The ARIANNE (Advanced Reactor Investigative Analysis of Neutron Noise Experiments) project aims at testing and assessing the performances of the main neutron noise techniques (Feynman-alpha, Rossi-alpha, and Power Spectral Density) for estimating the kinetic parameters featuring the fast nuclear facility VENUS-F. Neutron noise techniques are very important to monitor the reactor kinetic features during its steady-state operation, ensuring its safe operation. While noise techniques are established methodologies in thermal reactors, their application to fast systems is quite scarce, demanding dedicated experimental efforts.

Due to its simple geometry and low thermal power, VENUS-F is ideal for studying neutron kinetics with noise techniques. The experimental campaign would be performed both in critical and slightly sub-critical configurations, exploiting fission chambers as neutron detectors. The experimental results obtained with the different techniques would be compared one to each other and against high-fidelity, Monte Carlo simulations of the experimental configurations.

The project is expected to contribute to the general know-how of experimental techniques for Gen-IV fast reactors, providing specific insights regarding the range of applicability and associated needs of state-of-the-art neutron noise techniques applied to fast systems.

In addition to the methodological outcomes, the experimental evaluation of the kinetic parameters featuring VENUS-F would be also valuable for the validation of numerical codes and nuclear data libraries applied to heavy-metal cooled fast reactors, like ALFRED and MYHRRA, contributing to the deployment of the Lead Fast Reactor technology.

The objective of the campaign will be to test and assess neutron noise techniques (mainly Feynman-α, Rossi-α and PSDM), generally employed in the case of thermal systems, to a fast nuclear facility like VENUS-F. This campaign will allow us to estimate the kinetic parameters of VENUS-F, and to assess the different noise techniques in the context of fast reactors, getting insights on their performance and on the challenges associated with them. The ARIANNE project will also highlight the need for possible corrections accounting for space and energy kinetics in a fast reactor.
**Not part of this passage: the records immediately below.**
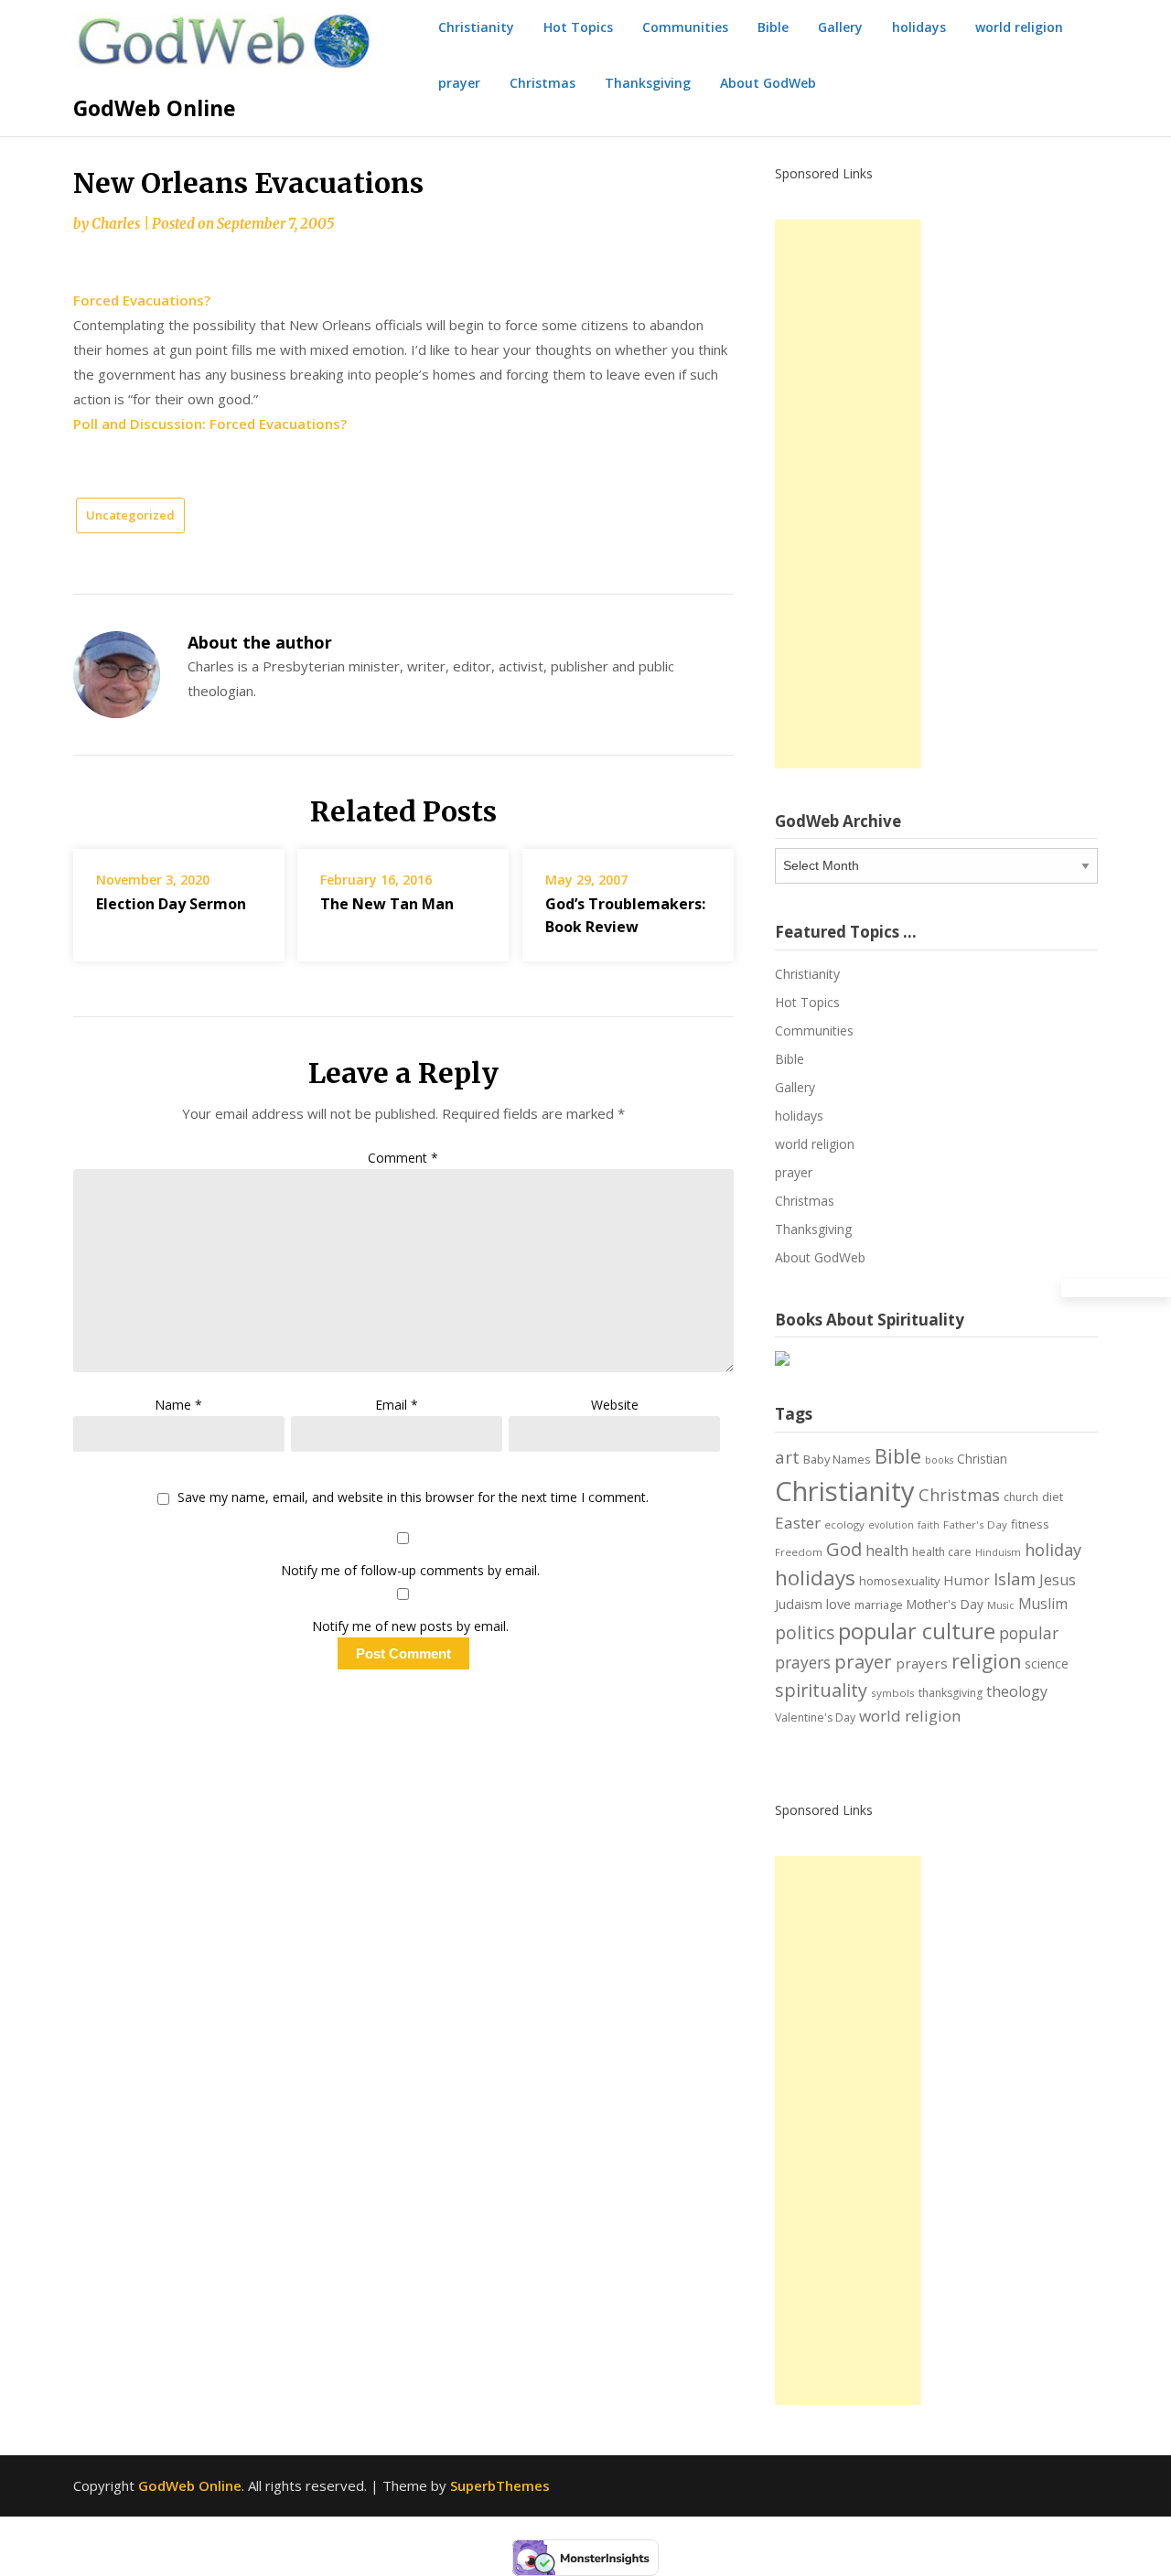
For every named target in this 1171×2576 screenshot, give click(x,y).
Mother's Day (945, 1604)
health (886, 1550)
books (939, 1460)
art (787, 1456)
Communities (685, 27)
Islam (1015, 1579)
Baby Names (837, 1459)
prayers (922, 1663)
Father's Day (975, 1524)
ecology (844, 1524)
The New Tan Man (387, 904)
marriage (878, 1604)
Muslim (1043, 1604)
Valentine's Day (815, 1717)
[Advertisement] (848, 494)
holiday (1053, 1550)
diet (1052, 1496)
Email (396, 1404)
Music (1001, 1605)
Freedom (798, 1552)
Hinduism (998, 1552)
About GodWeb (768, 82)
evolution (891, 1525)
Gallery (840, 27)
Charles (115, 223)
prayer (459, 82)
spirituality (821, 1690)
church (1021, 1497)
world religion (1019, 27)
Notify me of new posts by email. (410, 1626)
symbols (893, 1693)
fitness (1030, 1524)
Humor (966, 1580)
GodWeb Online (154, 108)
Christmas (542, 82)
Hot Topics (578, 27)
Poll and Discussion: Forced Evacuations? (210, 423)
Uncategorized (130, 515)
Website (615, 1404)
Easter (798, 1522)
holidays (919, 27)
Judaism (798, 1604)
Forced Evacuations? (141, 300)
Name (178, 1404)
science (1047, 1663)
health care (942, 1552)
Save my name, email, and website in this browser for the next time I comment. (413, 1498)
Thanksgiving (648, 82)
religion (986, 1661)
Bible (773, 27)
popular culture (916, 1631)
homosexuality (899, 1580)
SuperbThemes (500, 2485)
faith (929, 1525)
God (844, 1549)
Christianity (476, 27)
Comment (403, 1157)
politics (804, 1633)
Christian (982, 1458)
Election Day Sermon (171, 904)
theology (1016, 1691)
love (838, 1603)
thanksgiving (951, 1693)
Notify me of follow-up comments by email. (410, 1570)
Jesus (1057, 1580)
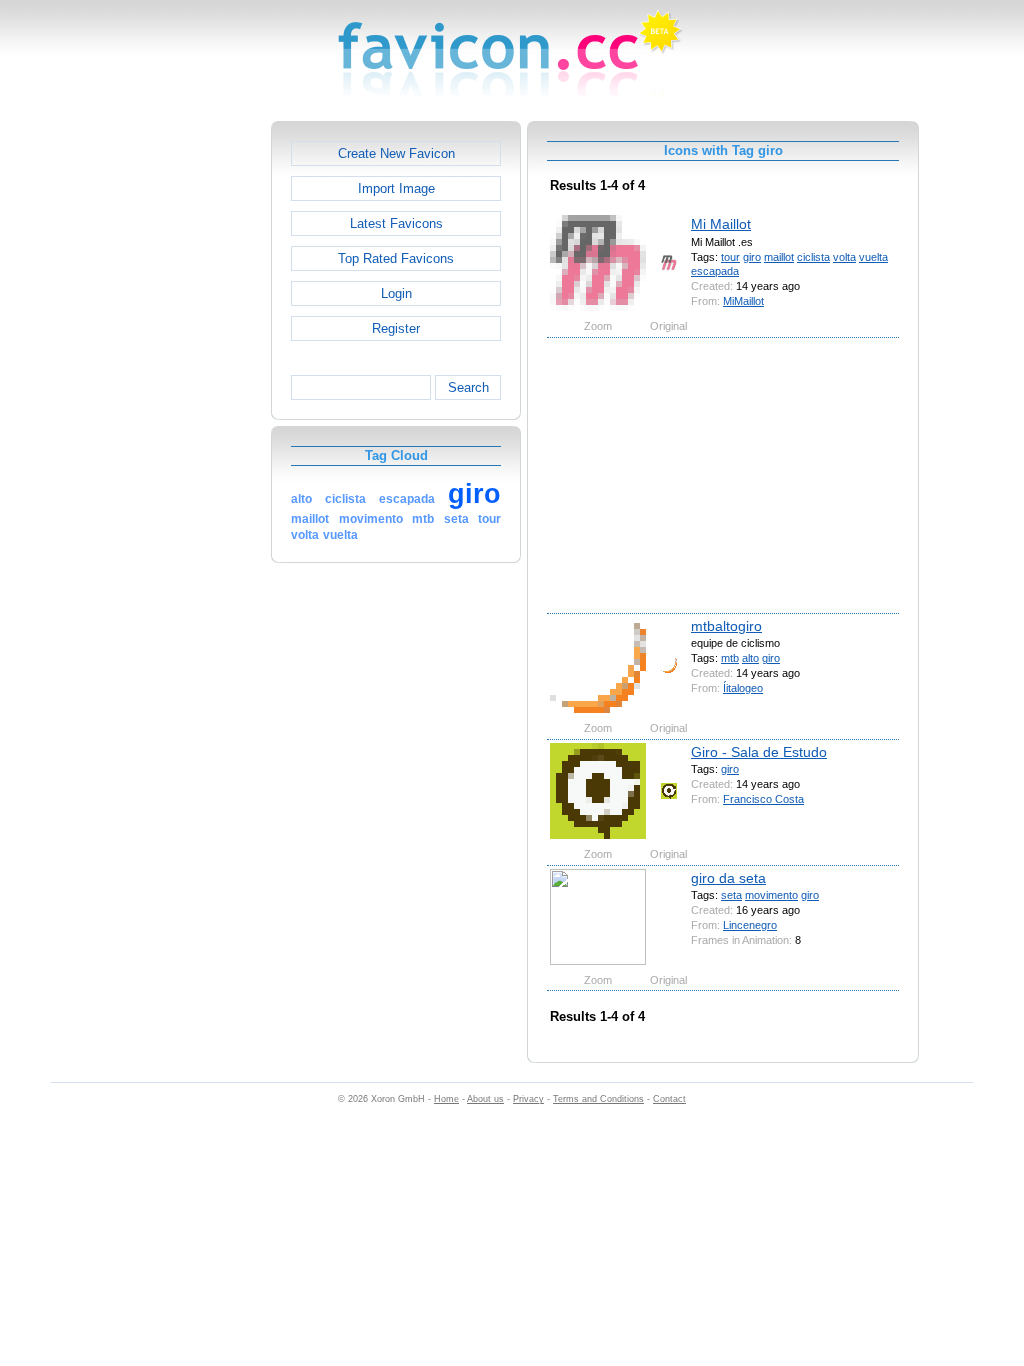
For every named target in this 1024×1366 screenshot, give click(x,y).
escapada (715, 271)
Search (468, 387)
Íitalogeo (743, 688)
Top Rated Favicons (396, 258)
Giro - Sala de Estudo (759, 752)
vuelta (873, 257)
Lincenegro (750, 925)
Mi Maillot (721, 224)
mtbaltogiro (726, 626)
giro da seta (728, 878)
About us (485, 1099)
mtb (730, 658)
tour (730, 257)
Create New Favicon (396, 153)
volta (844, 257)
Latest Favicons (396, 223)
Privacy (528, 1099)
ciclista (813, 257)
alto (750, 658)
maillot (779, 257)
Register (396, 328)
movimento (771, 895)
The noise techniques used in ARIANNE will be compared with one another and against high fidelity Monte Carlo simulations of the experiment. The measured kinetic parameters are expected to provide useful insights about the physics of VENUS-F and of heavy-metal cooled fast reactors. In this respect, the experimental estimation of the kinetic parameters at VENUS-F would enrich the set of benchmarks that can be used for the Verification and Validation (V&V) of numerical and experimental methods, codes and nuclear data libraries, which is crucial step for the deployment of lead- and lead-bismuth-cooled fast reactors (e.g. ALFRED and MYRRHA).